» Description of the task:
Repeat the data that follows in full. Do not include the pictures.

(Stored items)
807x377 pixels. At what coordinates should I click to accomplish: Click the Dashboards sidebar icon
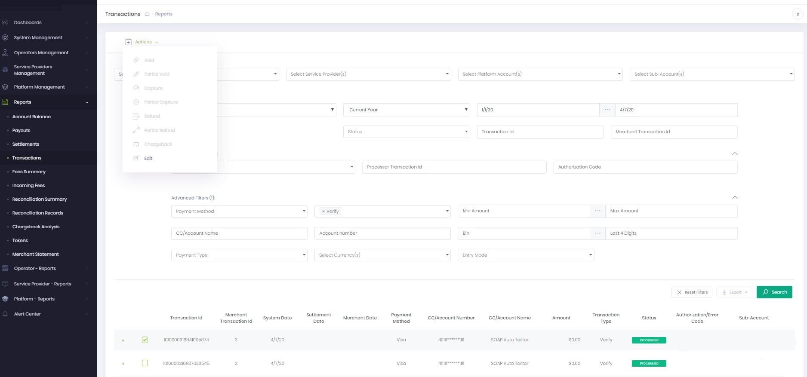point(5,22)
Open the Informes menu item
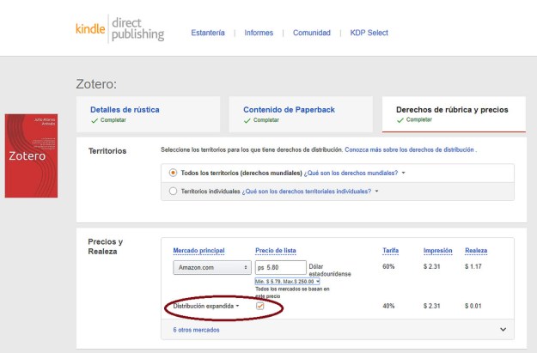The height and width of the screenshot is (353, 537). pos(259,33)

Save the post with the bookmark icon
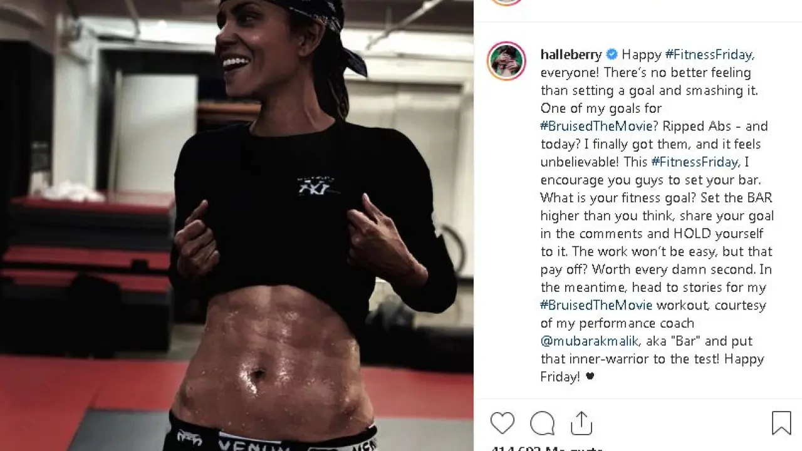pyautogui.click(x=781, y=423)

» Finished task:
807x377 pixels. At what coordinates should I click to accomplish: Click the Dashboards sidebar icon
point(5,22)
Open the Informes menu item
The height and width of the screenshot is (353, 537). pos(259,33)

Save the post with the bookmark icon
pyautogui.click(x=781, y=423)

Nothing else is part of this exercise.